Title: Tight contact structures and Dehn surgery
Abstract: Suppose that the 3-manifold Y is given by Dehn surgery on a knot in the 3-sphere S^3. We show conditions under which Y admits tight contact structures. We apply Heegaard Floer theory in proving tightness.
Title: Bordered Floer Homology
Abstract:
Heegaard Floer homology has the structure of a 4-dimensional TQFT,
assigning chain complexes to 3-manifolds and maps between them to
4-dimensional cobordism between 3-manifolds. We extend this theory
down one step further, assigning differential algebras to surfaces and
differential bimodules to a 3-dimensional cobordisms between surfaces.
This lets us give, for instance, another algorithm for computing
Heegaard Floer homology of an arbitrary 3-manifold.
This is joint work with Robert Lipshitz and Peter Ozsváth.

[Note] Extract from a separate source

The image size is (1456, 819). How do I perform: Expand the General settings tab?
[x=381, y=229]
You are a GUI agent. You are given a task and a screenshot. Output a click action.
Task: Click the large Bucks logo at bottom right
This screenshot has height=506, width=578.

Title: Legendrian and Transverse Classification of twist knots
Abstract: In 1997 Chekanov gave the first example of a knot type whose Legendrian representations are not distinguishable using only the classical invariants: the $5_2$ knot. Epstein, Fuchs and Meyer extended his result by showing that there are at least $n$ different Legendrian representations of the $(2n+1)_2$ knot with maximal Thurston-Bennequin number. The aim of this talk to give a complete classification of Legendrian representations of twist knots. In particular the $(2n+1)_2$knot has exactly $\lceil \frac{n^2}{2} \rceil$ Legendrian representations with maximal Thurston-Bennequin number. This is a joint work with John Etnyre and Lenhard Ng.